Para ajudar a disfarçar ainda mais a entrada e lavagem de dinheiro sujo, o papa faz questão de dizer que uma outra parte desse dinheiro destina-se a apoiar “a população de Amatrice, atingida pelo terremoto em 24 de agosto, com ações concretas para a reactivação das estruturas desportivas de base e oratórios, formando educadores e instrutores”. Vejam só este tipo de preocupações corporativas do papa jesuita. Se na Argentina, como bispo emérito de Buenos Aires, ainda tinha algum pingo de humanidade, perdeu-a por completo ao desistir dessa sua condição de emérito e correr logo a tomar posse, como bispo de Roma, apesar da idade canónica o impedir. O sonho de um dia poder vir a ser ele o papa de Roma, ao qual todos os jesuitas fazem um voto especial de obediência, concretizou-se, quando já nem bispo titular de Buenos Aires podia ser. O seu Deus que é o diabo, no teológico dizer de Jesus Segundo João, tem destes impossíveis. E não é que, de então para cá, o Vaticano e a sua Cúria romana vão de vento em popa, mais ainda do que nos longos anos do papa polaco?! O evento “Unidos pela paz”, dia 12 de Outubro, é mais um ás de trunfo que ele tira da sua cartola.
Com papas e bolos se enganam os tolos. Neste conhecido provérbio popular, o plural papas não tem nada a ver com os papas de Roma. Os súbditos são de todo incapazes de tanto. Os seus provérbios são condensação do saber popular, mais do que da sabedoria popular. Só para Jesus Século XXI é que este provérbio popular adquire toda a sua força teológica politicamente subversiva e conspirativa.
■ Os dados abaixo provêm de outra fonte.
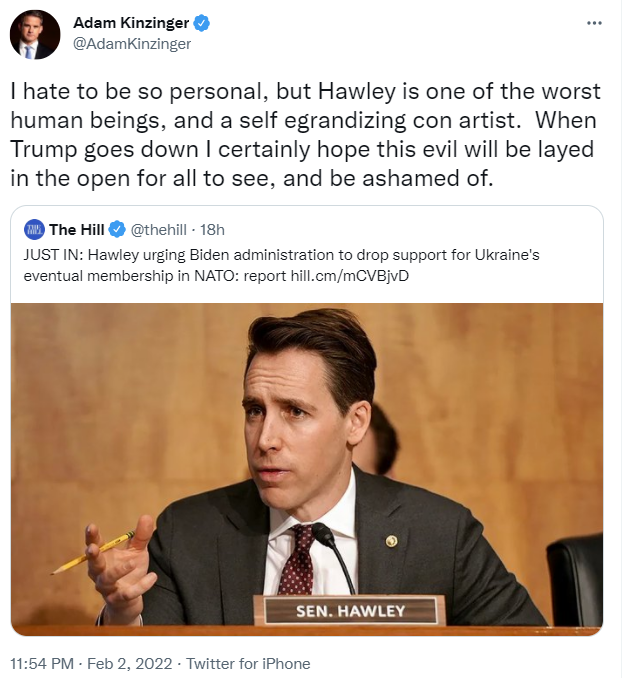625x678 pixels.
Task: Click the SEN. HAWLEY nameplate in photo
Action: [x=349, y=611]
E é neste sentido jesuânico que o provérbio entra aqui a propósito de mais este evento papal, com tudo de inócuo, pior, do perverso bem-fazer.
Os grandes media do futebol dos milhões vão delirar com o evento, uma vez que os seus jornalistas e comentadores são contratados para servir os interesses dos detentores dos milhões, não o desporto, como salutar prática a promover entre as populações de todas as idades e condições. Todos querem populações alienadas, não populações críticas e politicamente intervenientes. São profissionais da mentira que melhor fora nunca tivessem nascido. Fica a denúncia em forma de alerta. Para que ousem mudar de campo. E sejam profissionais ao serviço das vítimas do futebol dos milhões e dos sistemas religiosos, políticos e financeiros. A vida de qualidade e em abundância para todos os povos agradece.